A imporsi sono soprattutto le carriere ad alto tasso di qualifiche nel commercio e nei servizi (+403mila) e le professioni intellettuali e scientifiche a elevata specializzazione (+330mila), mentre diminuiscono le attività del gruppo di artigiani, operai specializzati e agricoltori (giù di 579mila unità) e dei profili «esecutivi di ufficio», come segreteria e contabilità: meno 109mila posizioni nell’arco di cinque anni.
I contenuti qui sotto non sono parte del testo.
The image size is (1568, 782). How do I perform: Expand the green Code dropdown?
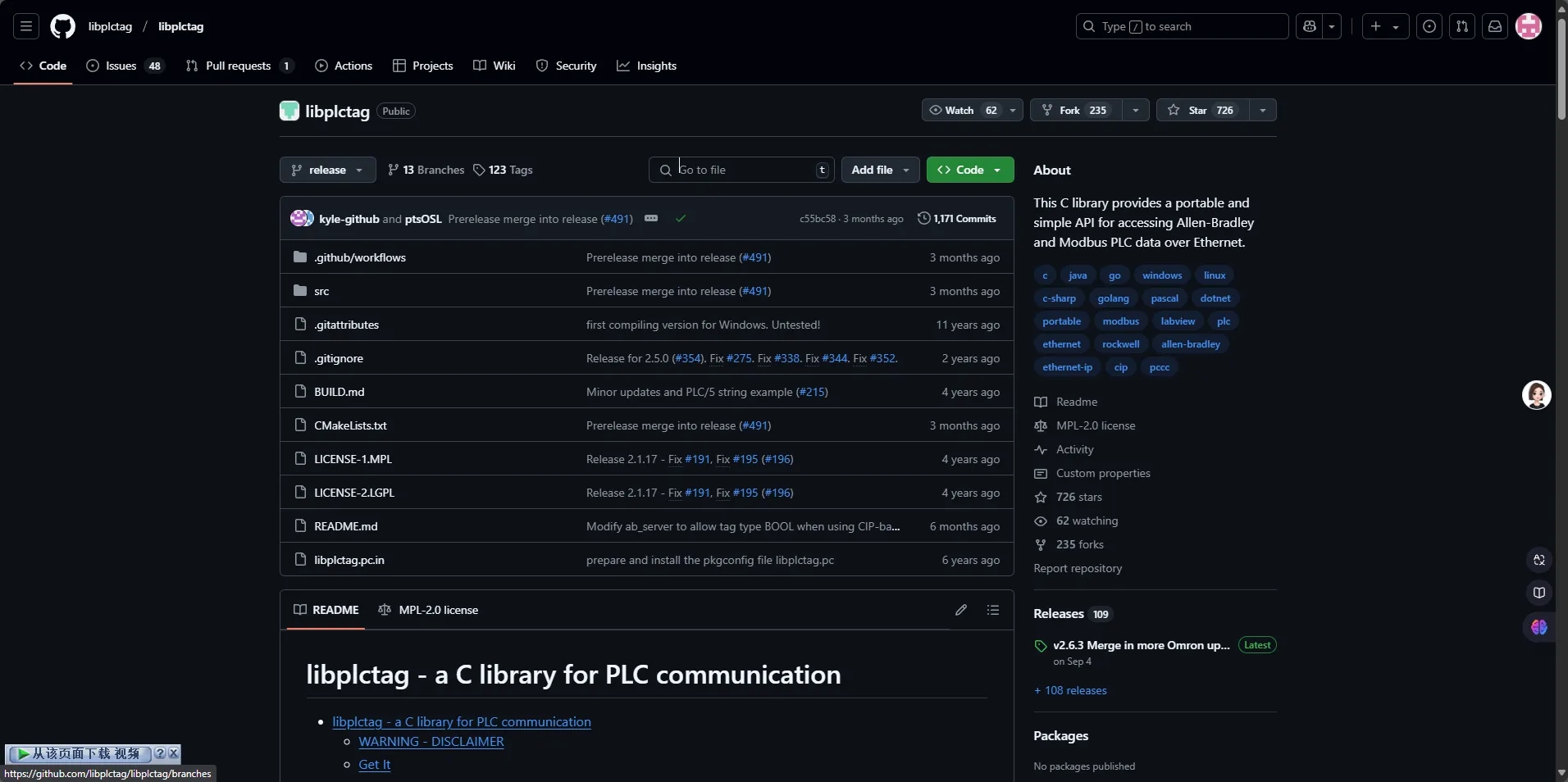(x=970, y=170)
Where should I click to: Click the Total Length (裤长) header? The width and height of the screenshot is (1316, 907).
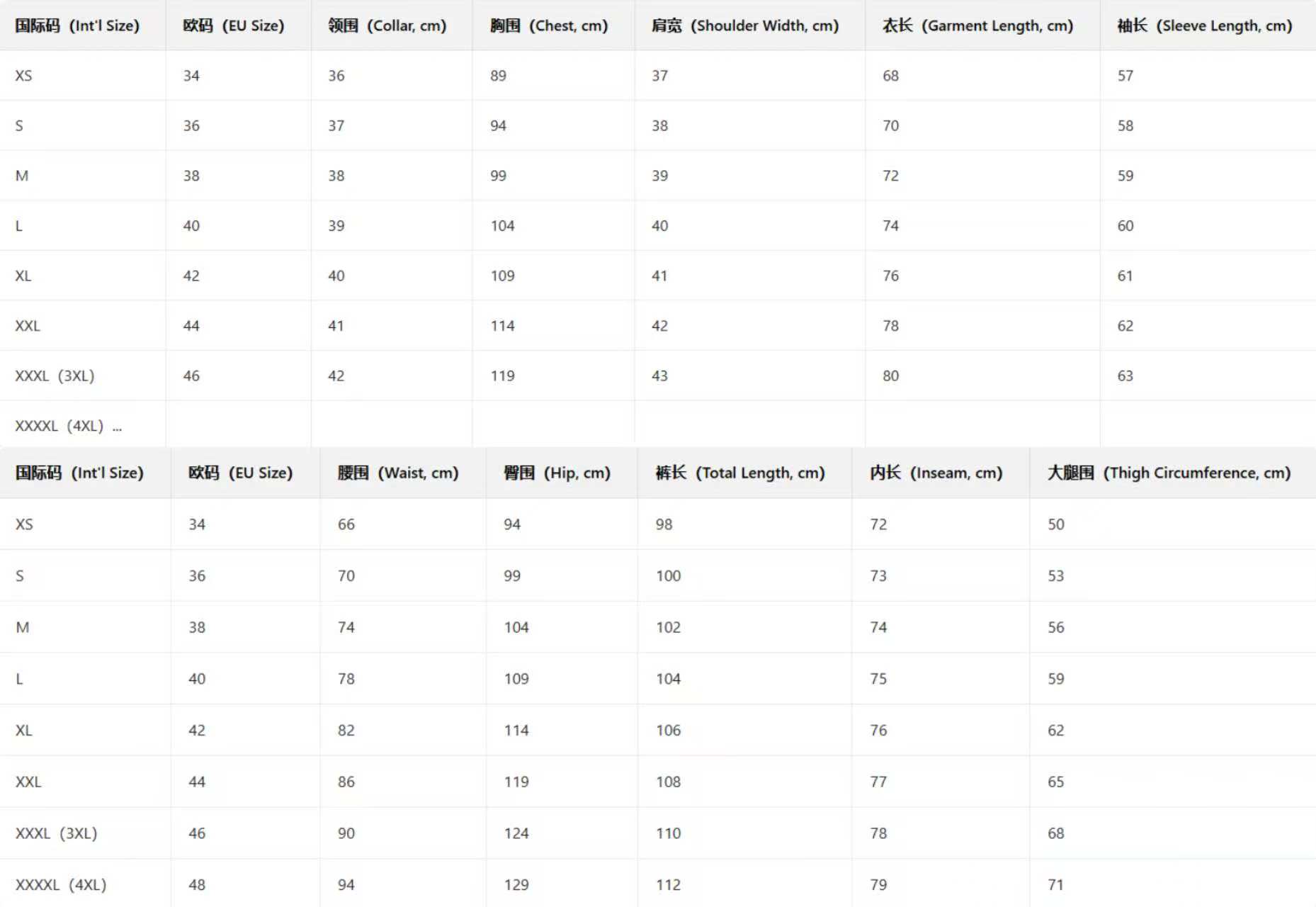(x=740, y=473)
Nel mezzo, si fa largo la crescita delle carriere Ict (in rialzo a ritmi di quasi il 5%) e dei lavori classificati come «elementari» e a basso livello di istruzione: un incremento di 268mila unità, in favore di un segmento che già rappresenta la quota più robusta di attività lavorative in Italia (circa il 35%).

Chi sale e chi scende (e perché)
Nella sua analisi, Alleva utilizza le griglie interpretative delle indagini Isfol per rilevare la consistenza statistica di quattro macrocategorie: le specializzate tecniche (ad alto tasso di qualifiche, competenze tecnologiche e orientate a ruoli di analisi e problem solving), le specializzate non tecniche (intellettuali ma senza particolari competenze tecnologiche), le tecniche operative (manuali e indirizzate all’utilizzo di macchinari) e le elementari (a basso livello di qualifiche). Tra 2011 e 2016 sembrano aver sofferto soprattutto le carriere tecnico-operative, come gli operai specializzati (-222mila profili), mentre nello stesso periodo quelle molto qualificate o molto elementari hanno guadagnato una crescita simile (rispettivamente, +171mila posizioni e +215mila).

 

Entrando nel dettaglio, l’elenco offerto di professioni “vincenti” spazia da figure ad alto valore aggiunto per l’impresa come «addetti agli affari generali (a supporto di singoli aspetti delle procedure di pianificazione, progettazione, amministrazione e gestione di un’impresa o di un ente), i tecnici della produzione manifatturiera, gli analisti e i progettisti di software, gli specialisti nei rapporti con il mercato e nel marketing» ad «alcune professioni sanitarie riabilitative (podologi, fisioterapisti, etc.) e quelle qualificate nei servizi sanitari e sociali», per arrivare a un quadro di contorno abbastanza eterogeneo: la lista dell’indagine Istat parla di «addetti all’assistenza delle persone, il personale addetto all’imballaggio e al magazzino, i commessi alle vendite al minuto e diverse professioni legate alla ristorazione».
Più compatto il bilancio delle professioni in calo, trainato da trend congiunturali (la crisi del mattone) e strutturali: in primis, l’automatizzazione di funzioni già svolte da dipendenti umani e rese superflue da digitalizzazione e macchinari robotici. Come si legge nel documento Istat, il calo più brusco ha riguardato «costruzioni (muratori in pietra, manovali, personale non qualificato dell’edilizia civile e professioni assimilate) e professioni associate prevalentemente a mansioni di ufficio (ad esempio, i contabili, gli addetti alla funzione di segreteria, il personale addetto a compiti di controllo e verifica, gli addetti all’immissione di dati)».